Trener rezerw Sokoła Kamil Kmieć jest przekonany, że zawodnicy jego drużyny są w stanie poradzić sobie na dwóch frontach.
Redakcja: Za wami kilka miesięcy przerwy, stęskniliście się za ligowymi emocjami?
Kamil Kmieć: Z całą pewnością. Niestety przerwa zimowa w Polsce jest bardzo długa. Do tego często oczekiwanie na upragnioną inaugurację jest wydłużone ze względu na późno przychodzącą wiosnę. Doskonałym przykładem są rozgrywki III czy IV ligi, które są w tym roku torpedowane przez pogodę. My na szczęście zainaugurujemy rozgrywki w wyznaczonym terminie i nie będziemy musieli dodatkowo czekać. Głód grania piłki staraliśmy się zaspokoić przez granie sparingów praktycznie co weekend od połowy stycznia, ale wiadomo, że gra o ligowe punkty to zupełnie coś innego. Wszyscy czekają z niecierpliwością.

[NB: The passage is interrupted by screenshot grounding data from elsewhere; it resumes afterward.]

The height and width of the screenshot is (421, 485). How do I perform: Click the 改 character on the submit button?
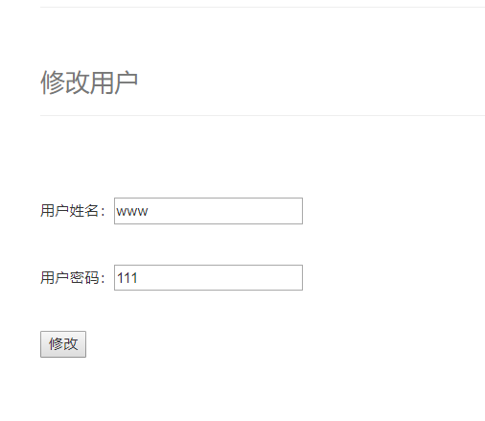(x=71, y=344)
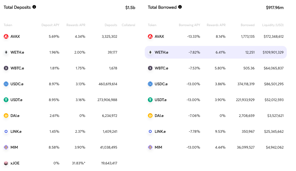Click the MIM icon in deposits table

click(6, 147)
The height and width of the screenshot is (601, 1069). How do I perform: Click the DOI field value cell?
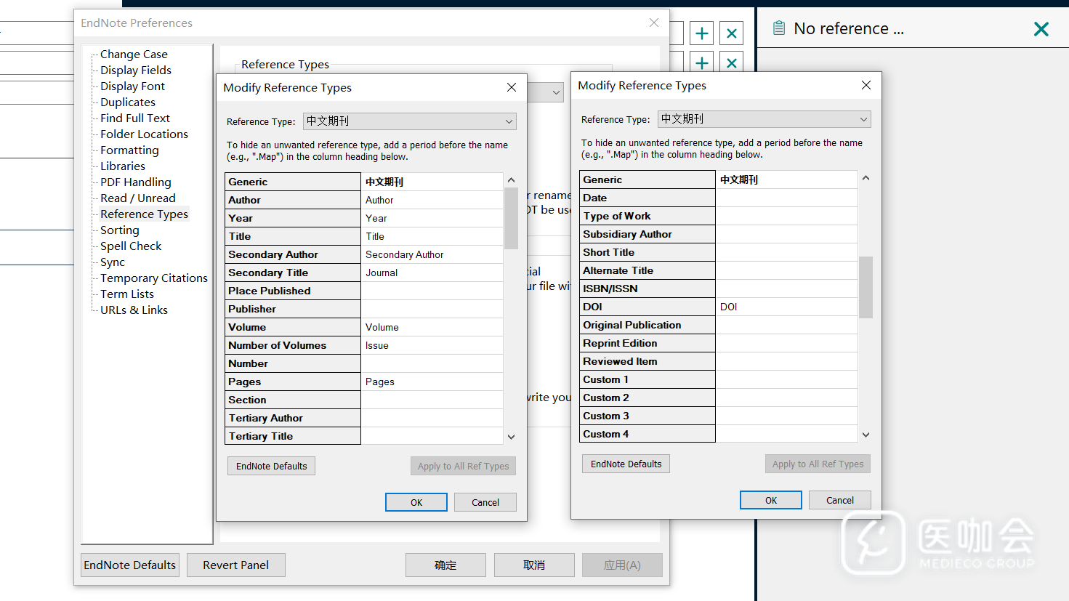[786, 307]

Taka długa rozłąka od rozgrywek często w dużym stopniu przekłada się na zmianę formy zespołu. Jak to wygląda w przypadku rezerw? W jakiej dyspozycji są chłopcy?

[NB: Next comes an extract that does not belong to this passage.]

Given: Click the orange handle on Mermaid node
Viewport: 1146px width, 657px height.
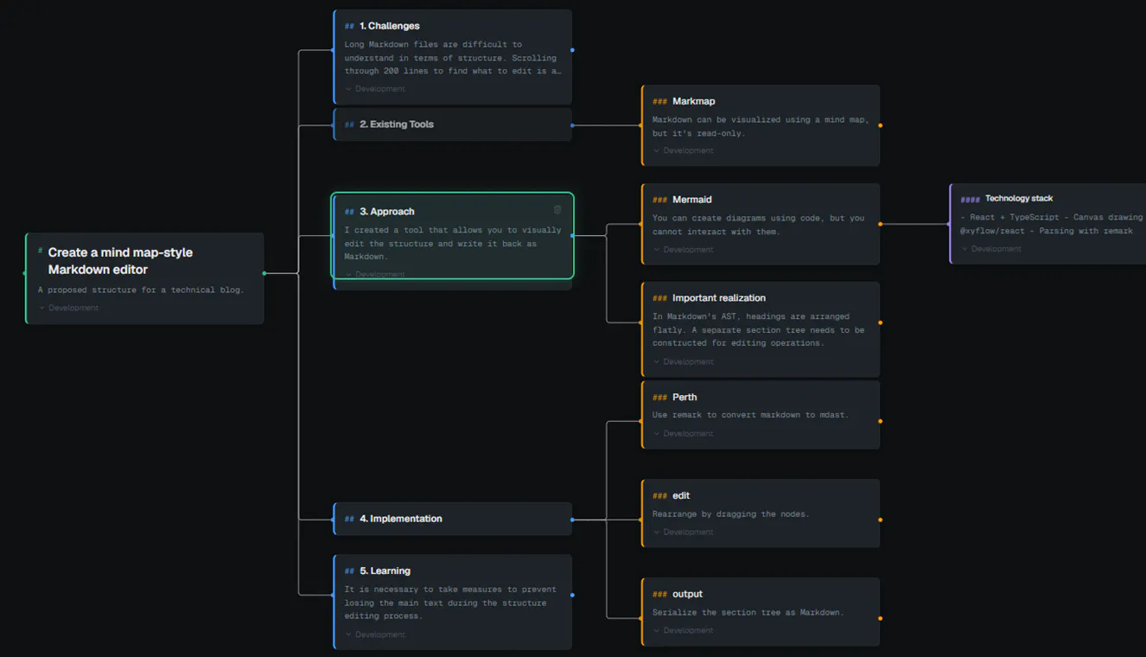Looking at the screenshot, I should click(880, 224).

– Tak jak wspomniałem, staraliśmy rozgrywać się dużo sparingów, aby uzyskać optymalną formę na inaugurację. Do tego trenowaliśmy 3-4 razy w tygodniu, ale wszystko zweryfikuje ligowe boisko.
Jak w zasadzie ma wyglądać drużyna rezerw w tym roku, głównie będą to gracze z najstarszych roczników?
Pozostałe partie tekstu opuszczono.